2024年7月にリリースされた株式会社SympaFitの「SympaFit for Athlete」は血糖値を測定し、「こころと体」のコンディションを可視化するアプリだ。昨今、体の状態を可視化する技術が広まりつつあるが、「SympaFit for Athlete」は「血糖値からメンタルを見る」という新しい角度での計測方法を用いており、注目を集めている。
スポーツ時だけでなく睡眠や食事中の状態も可視化
「SympaFit for Athlete」は、体に取り付けた小型センサーで間質液中の血糖値を測定し、そのデータを可視化するアプリだ。センサーを取りつけている間は常に測定が行われるため、スポーツを取り組んでいる間だけでなく、食事や睡眠中の状態から、1日を通してのコンディション状態も計測できるようになっている。

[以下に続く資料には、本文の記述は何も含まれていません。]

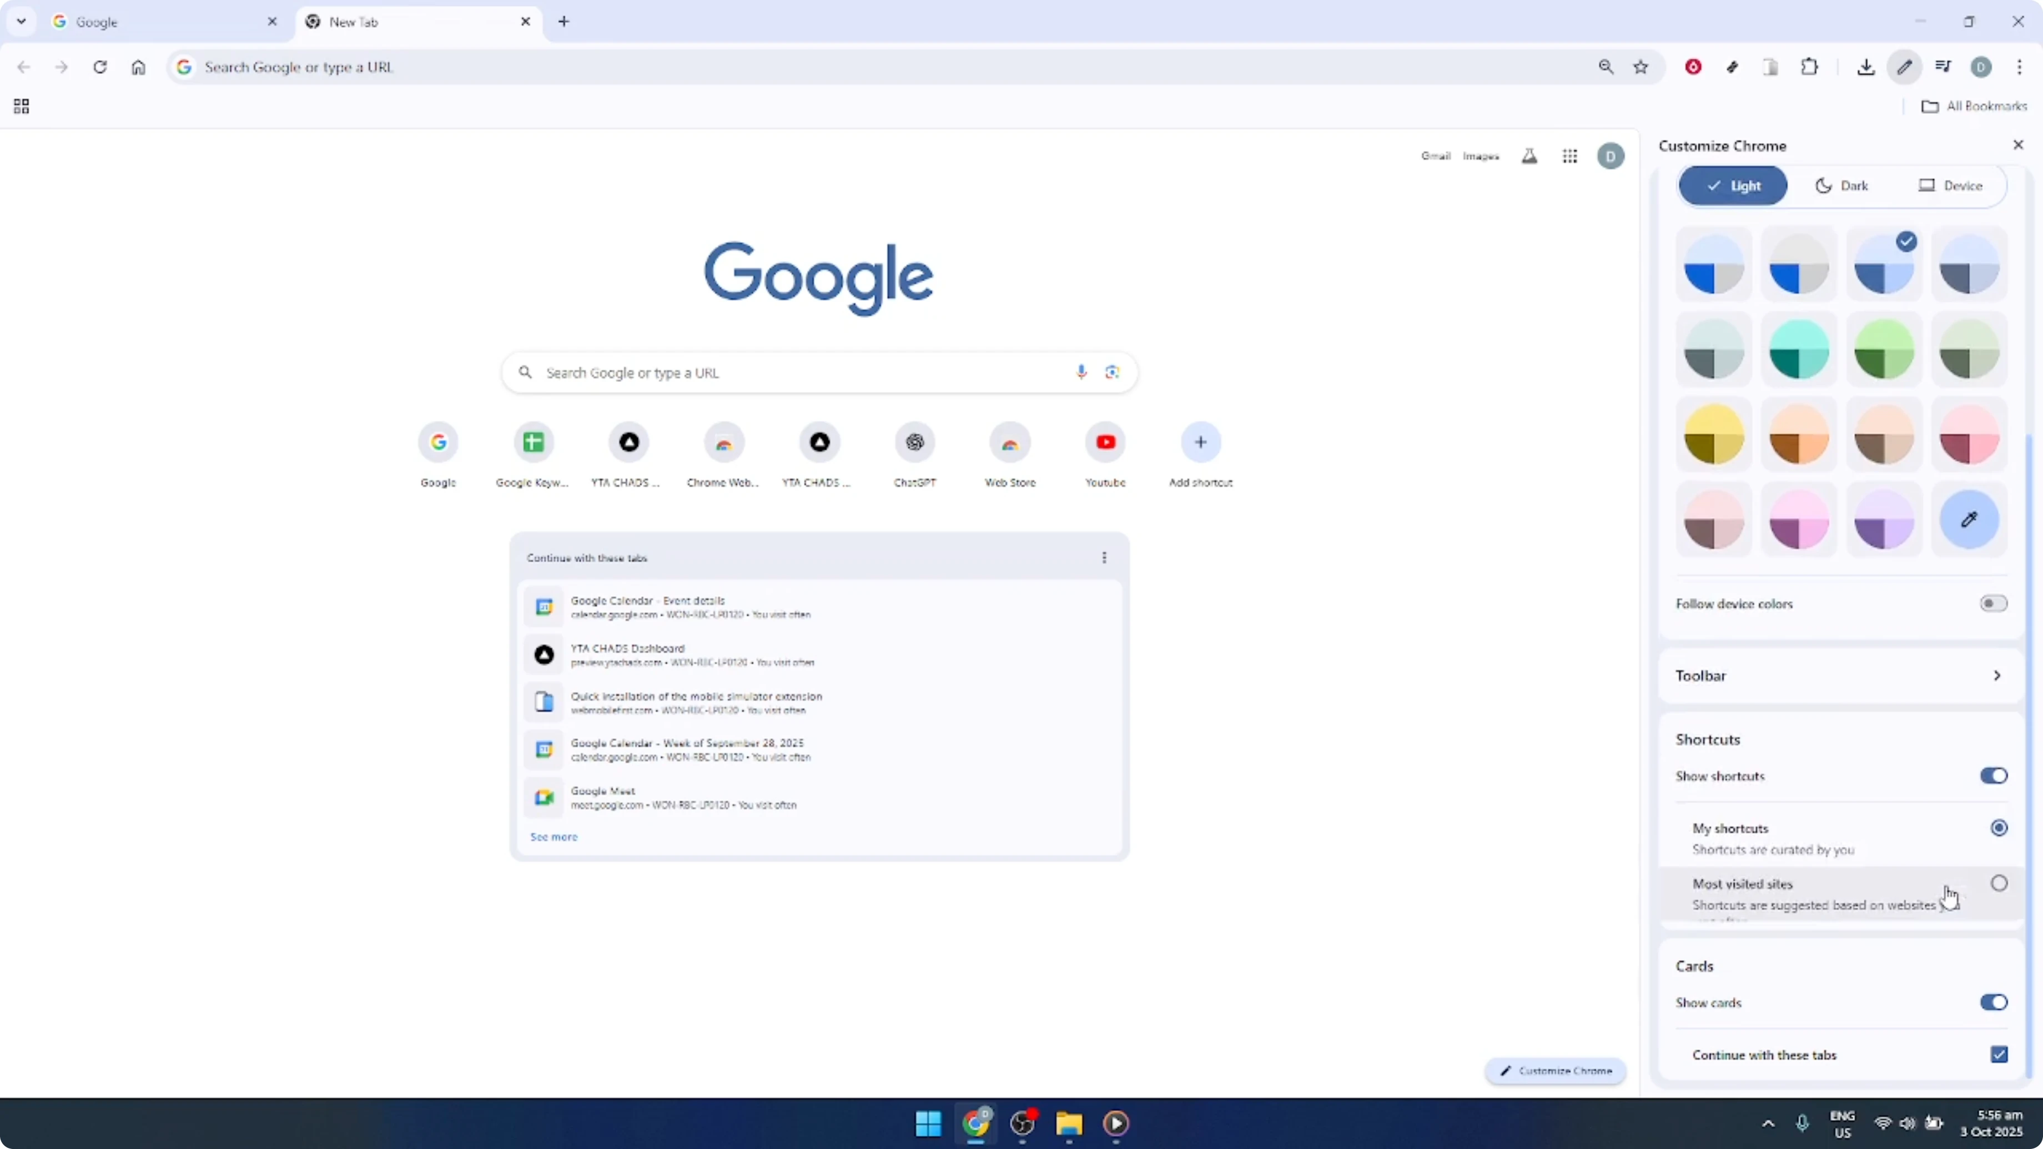
Task: Open the Extensions puzzle icon
Action: coord(1810,67)
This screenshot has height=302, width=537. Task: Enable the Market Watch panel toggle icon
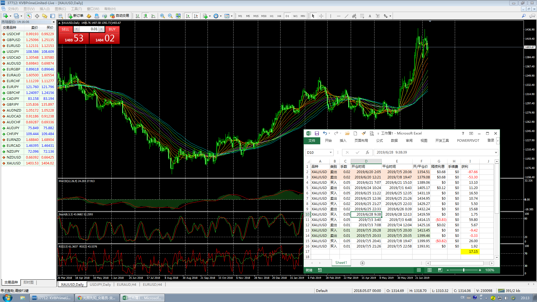pyautogui.click(x=29, y=16)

計測結果はグラフ化され、どのタイミングで血糖値が上下しているのかを見ることができるほか、データを自動解析し、理想的な身体状態に導くためのアドバイスも表示される。より詳しいレポートやアドバイスが必要な場合は、専門家のレポートや改善アドバイスが受けられるサービスも追加することが可能だ。
「SympaFit for Athlete」は現在iOS(iOS15以上)で対応しており、アプリ自体は無料でダウンロード可能。測定やアドバイスといった機能はアプリ内課金となっているが、月額1320円(税込)のサブスクリプション形式も用意されている。また専門家レポートは1回あたり4378円(税込)、センサーは別途用意する必要がある。
プロがメンタルコントロールで活用している技術
SympaFitの加治佐平代表によると、「実は血糖値から睡眠の質やストレス、アドレナリンの状態といった、心の状態を見ることができる」とのこと。
加治佐代表は大学野球の選手を経て、東京大学や東洋大学で血糖値の研究を行なっており、その研究を基に「血糖値からアスリートのメンタルを可視化できないか」と考えたという。
血糖値はメンタルの状態と密接なつながりがあることが分かっており、センサーを装着すればリアルタイムにデータ取得が可能で、なおかつ精度も非常に高いという特徴がある。
加治佐代表が考案した「血糖値から体の状態を見る」という仕組みを応用した測定サービス「SympaFit」は、大学スポーツやプロスポーツですでに活用されており、高い実績を残している。今回、その技術を一般でも利用してもらいたいということで、アプリのリリースに至ったとのこと。
スポーツ以外でも活用が見込まれている
今回リリースされた「SympaFit for Athlete」は、名前のとおりスポーツを楽しむ人のコンディションやメンタルコントロールをサポートするアプリだ。
しかし、睡眠の質を高める、メンタルが不安定になる要因をあぶりだせるなど、日常生活で役立てることも可能。食事や入浴といった普段行う行為を血糖値の側面から解析することで、QOLの改善にもつながるだろう。
加治佐代表によると、今後の展望として「睡眠」や「メンタルヘルス」といった部分にフォーカスして改善を促す取り組みも予定しているとのこと。
また、血糖値からは、女性ホルモンの変動も確認でき、特に排卵日前後は血糖値変動が異なることが分かっている。そのため、血糖値から妊活をサポートする取り組みも現在進めているとのことだ。
スポーツの質や成果を高めるだけでなく、QOLを高めたり、妊活のサポートにつながったりと、「SympaFit」は幅広いシーンでの活躍が期待されている。今後どのような形で利用されていくのか注目したい。